• [Work request]:
In the news piece on Albany County's dangerous intersections, why did activists rally at the intersection where Lark Street, Washington Ave and Central Ave meet? Answer in one to three sentences.

• [Extract provided]:
((
Albany, NY – A five county report reveals Albany County's most dangerous intersections and highlights the need for statewide legislation to make New York's roadways safer for pedestrians and bicyclists. Capital District Bureau Chief Dave Lucas reports.

In Albany County alone, 10 people were killed from 2006 through 2008 while walking or bicycling and another 883 people were injured. People over the age of 60 are disproportionately represented in the fatality statistics, comprising 30.0% of bicyclist and pedestrian deaths although they make up only 18.5% of the county's population. To bring more attention to the need for new state laws to increase bicycle and pedestrian safety, groups of activists rallied at the intersection where Lark Street, Washington Ave and Central Ave meet.

"By 2025, people age 65+ will comprise nearly 20 percent of the population," said Lois Aronstein, AARP New York State Director. "Yet two-thirds of transportation planners and engineers say they have yet to begin addressing older people in their street planning. This report further illustrates the need for safer roadways for pedestrians and bicyclists through Complete Streets legislation."

The report, which covers Albany, Broome, Erie, Monroe, and Onondaga counties, outlines a series of steps that can be taken to reduce pedestrian fatalities and injuries on New York's roadways:

Pass "Complete Streets" legislation (S.5711-Dilan/A.8587-Gantt) current pending in Albany. Complete Streets would create an approach to road design that balances the needs of people of all ages including pedestrians, bicyclists, people with disabilities, automobiles, and public transportation users.
))
• [Source material]:
((
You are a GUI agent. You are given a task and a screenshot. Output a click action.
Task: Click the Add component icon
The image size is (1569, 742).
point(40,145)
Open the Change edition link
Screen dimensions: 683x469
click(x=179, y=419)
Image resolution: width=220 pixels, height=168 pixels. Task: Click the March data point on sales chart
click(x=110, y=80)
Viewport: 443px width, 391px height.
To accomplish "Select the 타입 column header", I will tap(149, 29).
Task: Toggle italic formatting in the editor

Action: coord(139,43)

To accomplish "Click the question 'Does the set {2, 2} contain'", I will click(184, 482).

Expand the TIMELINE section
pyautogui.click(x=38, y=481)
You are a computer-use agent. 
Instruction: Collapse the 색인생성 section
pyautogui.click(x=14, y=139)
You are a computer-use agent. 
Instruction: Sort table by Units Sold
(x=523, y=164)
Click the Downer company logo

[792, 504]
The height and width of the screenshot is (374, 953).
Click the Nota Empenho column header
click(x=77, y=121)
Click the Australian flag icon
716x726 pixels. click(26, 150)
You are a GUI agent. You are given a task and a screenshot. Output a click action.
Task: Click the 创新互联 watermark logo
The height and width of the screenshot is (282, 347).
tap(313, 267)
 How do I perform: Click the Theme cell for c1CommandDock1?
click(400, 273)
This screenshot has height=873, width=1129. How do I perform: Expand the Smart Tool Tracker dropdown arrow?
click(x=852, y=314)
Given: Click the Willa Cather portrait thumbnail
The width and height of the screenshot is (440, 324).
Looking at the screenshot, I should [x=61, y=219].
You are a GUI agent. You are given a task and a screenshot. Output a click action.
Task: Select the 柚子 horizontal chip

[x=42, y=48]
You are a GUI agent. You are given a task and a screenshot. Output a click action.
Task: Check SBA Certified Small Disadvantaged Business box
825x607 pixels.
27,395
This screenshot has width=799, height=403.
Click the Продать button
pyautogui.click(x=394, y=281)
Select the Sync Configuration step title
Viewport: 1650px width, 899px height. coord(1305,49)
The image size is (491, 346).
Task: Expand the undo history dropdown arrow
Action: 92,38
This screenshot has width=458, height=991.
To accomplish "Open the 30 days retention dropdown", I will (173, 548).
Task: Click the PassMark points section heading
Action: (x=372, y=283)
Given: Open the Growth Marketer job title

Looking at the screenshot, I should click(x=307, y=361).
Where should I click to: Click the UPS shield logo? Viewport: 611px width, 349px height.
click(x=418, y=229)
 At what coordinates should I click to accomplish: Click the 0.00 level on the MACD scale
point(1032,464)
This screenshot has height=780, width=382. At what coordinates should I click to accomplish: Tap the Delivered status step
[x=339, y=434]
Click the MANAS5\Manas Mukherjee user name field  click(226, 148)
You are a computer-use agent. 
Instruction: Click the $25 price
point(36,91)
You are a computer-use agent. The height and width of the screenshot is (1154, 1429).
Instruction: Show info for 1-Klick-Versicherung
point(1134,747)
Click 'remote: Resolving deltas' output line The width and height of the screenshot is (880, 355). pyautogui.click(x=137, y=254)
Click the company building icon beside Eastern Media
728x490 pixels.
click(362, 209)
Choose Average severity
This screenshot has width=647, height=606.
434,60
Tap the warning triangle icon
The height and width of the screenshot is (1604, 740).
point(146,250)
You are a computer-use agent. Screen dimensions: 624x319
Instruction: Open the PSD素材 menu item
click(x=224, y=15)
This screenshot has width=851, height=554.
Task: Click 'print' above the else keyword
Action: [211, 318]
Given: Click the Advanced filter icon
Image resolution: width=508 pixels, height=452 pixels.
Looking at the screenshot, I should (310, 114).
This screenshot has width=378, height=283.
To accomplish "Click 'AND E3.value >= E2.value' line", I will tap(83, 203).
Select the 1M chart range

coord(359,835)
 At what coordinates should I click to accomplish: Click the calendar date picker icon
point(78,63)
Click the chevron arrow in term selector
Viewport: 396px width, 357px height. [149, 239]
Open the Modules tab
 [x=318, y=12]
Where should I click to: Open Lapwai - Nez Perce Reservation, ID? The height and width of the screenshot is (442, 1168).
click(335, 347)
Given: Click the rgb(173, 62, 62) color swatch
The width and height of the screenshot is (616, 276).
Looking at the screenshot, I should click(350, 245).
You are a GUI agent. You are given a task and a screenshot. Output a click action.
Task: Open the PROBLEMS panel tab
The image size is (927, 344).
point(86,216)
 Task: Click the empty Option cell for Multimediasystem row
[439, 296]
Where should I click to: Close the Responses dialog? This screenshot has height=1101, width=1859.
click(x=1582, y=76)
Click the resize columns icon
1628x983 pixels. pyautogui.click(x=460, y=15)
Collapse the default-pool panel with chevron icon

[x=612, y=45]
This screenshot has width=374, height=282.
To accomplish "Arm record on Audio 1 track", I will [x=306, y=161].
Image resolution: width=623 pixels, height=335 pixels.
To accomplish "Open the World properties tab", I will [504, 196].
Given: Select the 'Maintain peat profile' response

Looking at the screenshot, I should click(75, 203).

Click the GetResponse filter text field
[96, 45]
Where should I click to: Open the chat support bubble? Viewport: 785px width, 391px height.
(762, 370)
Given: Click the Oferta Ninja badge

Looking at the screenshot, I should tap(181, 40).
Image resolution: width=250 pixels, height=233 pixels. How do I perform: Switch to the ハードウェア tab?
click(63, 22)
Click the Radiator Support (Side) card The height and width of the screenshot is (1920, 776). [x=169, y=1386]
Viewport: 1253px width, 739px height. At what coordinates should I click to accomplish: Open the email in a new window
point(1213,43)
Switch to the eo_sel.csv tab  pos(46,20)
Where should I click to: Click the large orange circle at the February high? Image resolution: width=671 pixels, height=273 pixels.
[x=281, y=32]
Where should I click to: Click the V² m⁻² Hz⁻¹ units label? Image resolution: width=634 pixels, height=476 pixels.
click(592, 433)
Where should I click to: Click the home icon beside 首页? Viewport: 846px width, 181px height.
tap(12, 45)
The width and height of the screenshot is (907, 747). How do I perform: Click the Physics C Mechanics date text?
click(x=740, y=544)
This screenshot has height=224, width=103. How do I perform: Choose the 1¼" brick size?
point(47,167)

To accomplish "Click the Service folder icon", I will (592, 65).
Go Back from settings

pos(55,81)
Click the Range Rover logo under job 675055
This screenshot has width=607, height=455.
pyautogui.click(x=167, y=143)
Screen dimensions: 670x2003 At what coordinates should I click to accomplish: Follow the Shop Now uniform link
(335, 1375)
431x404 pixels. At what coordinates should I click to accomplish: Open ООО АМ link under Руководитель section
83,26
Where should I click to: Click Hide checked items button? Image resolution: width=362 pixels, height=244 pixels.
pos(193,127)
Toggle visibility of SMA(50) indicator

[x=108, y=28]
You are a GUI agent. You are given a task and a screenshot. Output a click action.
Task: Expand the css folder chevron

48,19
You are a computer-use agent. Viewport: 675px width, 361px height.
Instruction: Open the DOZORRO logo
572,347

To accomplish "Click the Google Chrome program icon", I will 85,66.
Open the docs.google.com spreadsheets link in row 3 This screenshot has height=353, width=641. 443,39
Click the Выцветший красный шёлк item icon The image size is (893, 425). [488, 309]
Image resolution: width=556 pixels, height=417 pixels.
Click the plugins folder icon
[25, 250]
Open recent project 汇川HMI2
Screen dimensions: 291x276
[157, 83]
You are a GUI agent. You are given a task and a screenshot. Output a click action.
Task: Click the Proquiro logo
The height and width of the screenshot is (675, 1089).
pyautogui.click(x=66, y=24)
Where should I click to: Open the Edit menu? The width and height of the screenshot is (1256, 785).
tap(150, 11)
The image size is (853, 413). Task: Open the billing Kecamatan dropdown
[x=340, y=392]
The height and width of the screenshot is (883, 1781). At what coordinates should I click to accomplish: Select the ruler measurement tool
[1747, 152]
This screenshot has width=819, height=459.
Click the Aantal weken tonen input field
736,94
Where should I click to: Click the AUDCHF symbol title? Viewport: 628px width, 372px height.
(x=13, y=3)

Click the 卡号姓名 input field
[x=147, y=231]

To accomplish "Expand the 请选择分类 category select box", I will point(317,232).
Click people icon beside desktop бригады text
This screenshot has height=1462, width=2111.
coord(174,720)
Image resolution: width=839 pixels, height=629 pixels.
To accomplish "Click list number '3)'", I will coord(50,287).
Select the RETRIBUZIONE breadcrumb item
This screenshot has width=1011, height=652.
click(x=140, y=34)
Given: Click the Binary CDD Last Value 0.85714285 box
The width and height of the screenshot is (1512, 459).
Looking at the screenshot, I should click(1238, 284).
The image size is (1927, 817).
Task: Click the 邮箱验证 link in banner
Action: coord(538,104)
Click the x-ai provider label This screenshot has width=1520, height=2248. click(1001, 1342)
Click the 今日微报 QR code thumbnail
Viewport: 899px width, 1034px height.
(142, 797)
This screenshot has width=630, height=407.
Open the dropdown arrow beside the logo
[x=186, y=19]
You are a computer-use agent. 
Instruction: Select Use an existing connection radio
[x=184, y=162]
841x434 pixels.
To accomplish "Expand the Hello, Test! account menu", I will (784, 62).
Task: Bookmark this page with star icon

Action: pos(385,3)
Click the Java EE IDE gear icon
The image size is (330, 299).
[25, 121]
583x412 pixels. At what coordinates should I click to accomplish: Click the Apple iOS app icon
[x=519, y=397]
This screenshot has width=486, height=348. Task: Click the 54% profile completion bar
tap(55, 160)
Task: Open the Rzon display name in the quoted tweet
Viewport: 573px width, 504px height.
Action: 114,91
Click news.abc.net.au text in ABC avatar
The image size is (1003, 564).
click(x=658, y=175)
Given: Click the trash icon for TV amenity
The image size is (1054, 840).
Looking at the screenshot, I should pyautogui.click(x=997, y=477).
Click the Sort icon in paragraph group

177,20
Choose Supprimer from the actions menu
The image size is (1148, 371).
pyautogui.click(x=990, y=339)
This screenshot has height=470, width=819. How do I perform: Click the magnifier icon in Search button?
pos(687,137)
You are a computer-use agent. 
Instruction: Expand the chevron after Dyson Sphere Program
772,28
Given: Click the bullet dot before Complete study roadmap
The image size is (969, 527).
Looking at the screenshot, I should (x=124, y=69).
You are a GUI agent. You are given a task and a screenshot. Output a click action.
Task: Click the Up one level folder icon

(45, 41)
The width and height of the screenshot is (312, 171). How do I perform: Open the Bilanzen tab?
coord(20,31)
))
• [Result below]:
The activists rallied there to bring more attention to the need for new state laws to increase bicycle and pedestrian safety.